# Nice maple



## chris75111 (Jun 4, 2015)

Just cut this up is this something bowl turners would want ?

Reactions: Like 6 | Way Cool 2


----------



## Sprung (Jun 4, 2015)

Yes! Personally, I'd love to have something like that on the lathe and make it into a bowl.


----------



## chris75111 (Jun 4, 2015)

Sprung said:


> Yes! Personally, I'd love to have something like that on the lathe and make it into a bowl.[/QUOTE thanks maybe one day I'll cut the slabs out save top 6 to 7 inch for you bowl makers or should it be bigger I really only want 3 or 4 widest slabs for my table tops .

Reactions: Like 1


----------



## TimR (Jun 4, 2015)

Shipping gets pricey for the big pieces many of us would love to have. I'd say you'd have no problems moving pieces that are sized to fit nicely in a USPS LFRB, 12" square x 5.5" to 6" thick, and pith free. 
Alternatively, sized to fit a MFRB 11.5" sq x 3-3/8" thick is another option. If a little longer, gives opportunity to trip any checking, i.e fit to the box.

Reactions: Agree 1


----------



## Kevin (Jun 4, 2015)

Chris did you keep that owl as a pet?


----------



## chris75111 (Jun 4, 2015)

No he was raised by raptor center and released back into the wild that's the second one I've found in my 25 years cutting wood one before was a great horned owl he was a lot bigger he made you think twice before you grabbed him up lol

Reactions: Way Cool 4


----------



## GeorgeS (Jun 4, 2015)

Wow! That's awesome, would love to turn a bowl out of that!


----------



## chris75111 (Jun 4, 2015)

- [Dataset extract]
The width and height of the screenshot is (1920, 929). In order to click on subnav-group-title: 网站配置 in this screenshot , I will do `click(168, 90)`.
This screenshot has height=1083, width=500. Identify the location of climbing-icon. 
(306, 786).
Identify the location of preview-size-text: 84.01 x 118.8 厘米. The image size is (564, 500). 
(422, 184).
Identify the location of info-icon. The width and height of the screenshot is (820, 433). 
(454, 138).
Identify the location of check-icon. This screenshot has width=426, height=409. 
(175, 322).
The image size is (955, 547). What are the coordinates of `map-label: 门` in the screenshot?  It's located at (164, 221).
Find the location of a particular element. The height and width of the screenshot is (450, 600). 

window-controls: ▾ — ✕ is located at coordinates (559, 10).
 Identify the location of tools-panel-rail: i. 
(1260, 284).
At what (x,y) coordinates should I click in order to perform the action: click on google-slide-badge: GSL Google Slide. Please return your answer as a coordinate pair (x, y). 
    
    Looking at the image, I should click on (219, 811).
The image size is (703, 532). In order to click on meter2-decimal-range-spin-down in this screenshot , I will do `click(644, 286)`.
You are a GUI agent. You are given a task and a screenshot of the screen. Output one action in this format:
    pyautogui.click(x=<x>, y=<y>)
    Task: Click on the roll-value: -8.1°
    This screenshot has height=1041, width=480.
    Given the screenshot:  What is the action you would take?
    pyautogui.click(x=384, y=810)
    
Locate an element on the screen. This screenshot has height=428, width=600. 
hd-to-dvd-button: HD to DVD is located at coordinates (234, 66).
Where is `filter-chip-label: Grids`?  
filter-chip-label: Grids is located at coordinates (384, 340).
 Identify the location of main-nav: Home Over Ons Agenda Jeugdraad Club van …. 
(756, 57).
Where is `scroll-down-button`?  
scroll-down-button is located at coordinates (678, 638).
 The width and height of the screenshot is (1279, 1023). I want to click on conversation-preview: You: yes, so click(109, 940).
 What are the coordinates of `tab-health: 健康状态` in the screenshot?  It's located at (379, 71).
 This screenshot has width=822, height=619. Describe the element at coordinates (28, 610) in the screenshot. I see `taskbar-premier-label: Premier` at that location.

- [Written task] Carry on the forum thread about the cut maple from the point where it stops.

- [Expected answer]
GeorgeS said:


> Wow! That's awesome, would love to turn a bowl out of that!


What part of Virginia do you live in I have some family around Norfolk


----------



## TimR (Jun 4, 2015)

What's the diameter of that log in the pic Chris?


----------



## GeorgeS (Jun 5, 2015)

I'm in Northern Virginia, about 30 minutes west of Washington DC. I'm headed to the outer banks this summer, how far off the trail are you? What part of a NC are you in? Damn I was just in Ashville to!


----------



## chris75111 (Jun 5, 2015)

GeorgeS said:


> I'm in Northern Virginia, about 30 minutes west of Washington DC. I'm headed to the outer banks this summer, how far off the trail are you? What part of a NC are you in? Damn I was just in Ashville to!


This is going to hurt your fillings I live 30 min from Asheville .


----------



## chris75111 (Jun 5, 2015)

TimR said:


> What's the diameter of that log in the pic Chris?


 about 30 inch's at its widest

Reactions: Like 1


----------



## GeorgeS (Jun 5, 2015)

Damn!!!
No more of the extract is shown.